Des centaines de violons étaient accrochés au mur. Au premier coup d’œil jeté sur cette installation bien ordonnée, Jonathan Marolle s’arrête sur l’un des instruments. « Je suis tout de suite frappé par la qualité de son vernis, qui ne réfléchit pas la lumière de la même façon que les autres. Sa texture et sa couleur si particulières m’évoquent les prestigieux violons italiens du XVIIIe siècle », détaille le spécialiste. A la suite de cette première séance d’expertise, destinée à authentifier et à estimer les violons qui seront présentés à la prochaine grande vente de musique de Vichy Enchères, les recherches sur cet instrument au vernis évocateur vont se poursuivre. Jonathan Marolle travaille en étroite collaboration avec le maître de son atelier de lutherie et d’expertise, Jean-Jacques Rampal, également expert de la maison de ventes. Après une analyse poussée de tous les détails sur l’instrument, tous les deux confirment qu’il s’agit d’une œuvre du célèbre luthier Joseph Guarneri (1666‐1740) et avancent une estimation de 150 000 à 200 000 euros. « Le jour de la vente, les enchérisseurs étaient nombreux à convoiter le violon qui a été adjugé à 570 000 euros », rappelle Jonathan Marolle.
Longtemps il se souviendra de cette vacation de décembre 2014, « d’autant plus que je me suis ensuite occupé de la remise en état du violon. » Mais pour le jeune spécialiste et restaurateur de 33 ans, chaque expertise s’avère grisante. « Qu’il s’agisse d’une école française, anglaise, d’un semi-industriel ou d’une pièce aussi éblouissante que le Guarneri, l’important pour moi est de réussir à découvrir d’où vient le violon, qui en est l’auteur, puis d’authentifier cette provenance. » Pour l’aider dans ses enquêtes, Jonathan Marolle s’appuie sur les milliers de clichés d’instruments de sa photothèque personnelle, mais surtout sur sa passion pour le violon : « j’en ai toujours un entre les mains, c’est totalement réflexif et naturel chez moi. Et plus je vois de violons, mieux je me porte ! Entre l’atelier [Vatelot-Rampal] et les ventes de Vichy, qui présentent le plus grand nombre de lots au monde, je vois toujours plus de modèles différents. Ce qui est capital pour mon expertise. »

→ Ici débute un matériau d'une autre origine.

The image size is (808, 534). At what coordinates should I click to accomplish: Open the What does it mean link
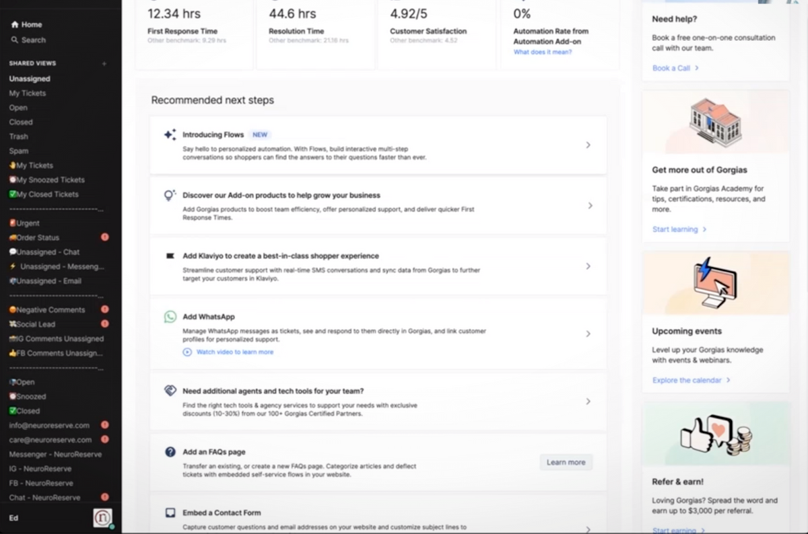[x=542, y=52]
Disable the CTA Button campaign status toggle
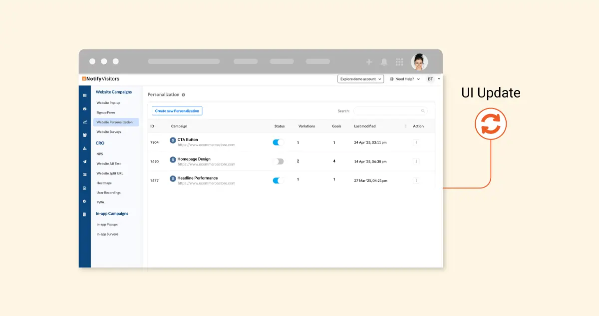The height and width of the screenshot is (316, 599). pyautogui.click(x=278, y=143)
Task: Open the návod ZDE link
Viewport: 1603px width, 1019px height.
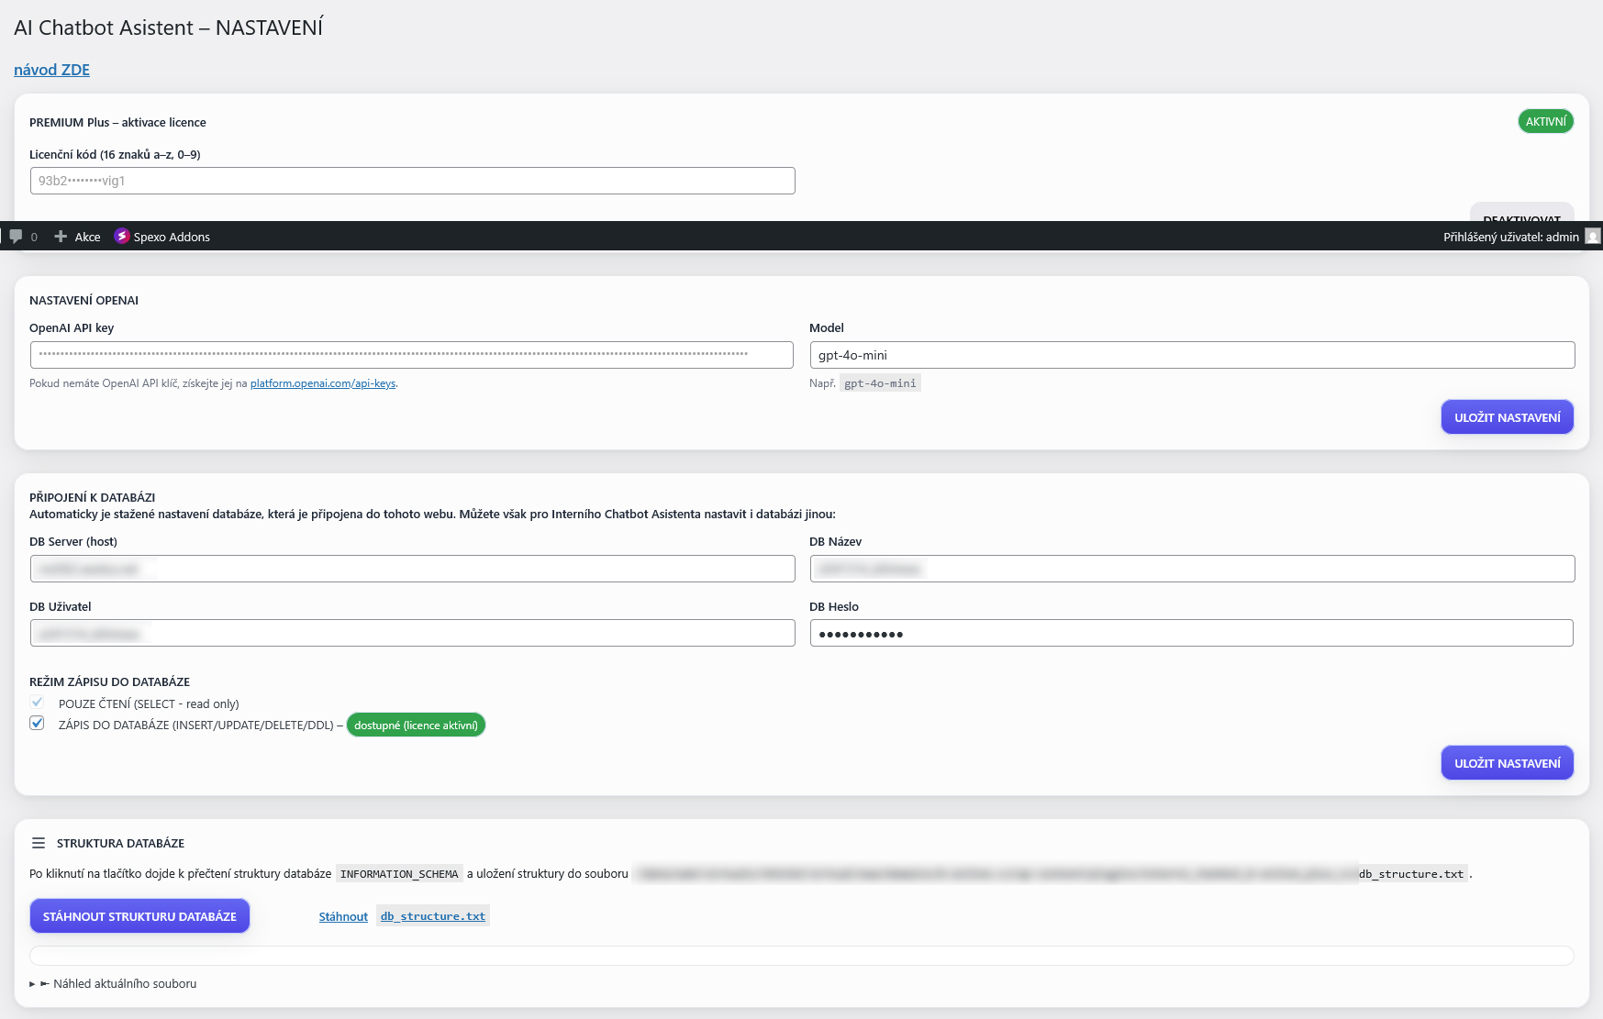Action: (51, 70)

Pourquoi ce violoniste, luthier, réparateur d’instruments des plus grands solistes internationaux (Valeriy Sokolov, Vilde Frang, Henri Demarquette et Maxim Vengerov) a-t-il choisi de se concentrer sur l’expertise et l’histoire des violons ? Celui de son grand-père, ramené du camp de travail allemand où il était prisonnier pendant la Seconde Guerre mondiale, en est peut-être la cause. « J’ai commencé le violon à l’âge de 5 ans pour pouvoir jouer sur le violon familial. Et il m’accompagne aujourd’hui au quotidien, puisque je l’ai accroché juste derrière mon poste à l’atelier », détaille Jonathan Marolle. Autre fait marquant de sa jeune carrière: sa rencontre à l’âge de 11 ans avec l’expert Etienne Vatelot, fils du fondateur de l’atelier Vatelot-Rampal. « J’ai eu la chance d’assister à l’une de ses conférences sur « Stradivarius et ses faussaires ». J’ai été totalement fasciné par ses méthodes de recherche et la manière dont l’expert remonte le fil jusqu’à l’auteur du violon. » A peine l’intervention terminée, le garçon se précipite vers Etienne Vatelot pour lui faire part de son enthousiasme. En retour, le maître lui propose de venir faire un stage dans son atelier. Une première expérience qui débouchera sur son embauche quinze ans plus tard, après l’obtention de son diplôme à l’école de lutherie de Mirecourt.
En 2019, Jonathan Marolle a été nommé expert près la Cour d’Appel de Paris pour les instruments à cordes frottées.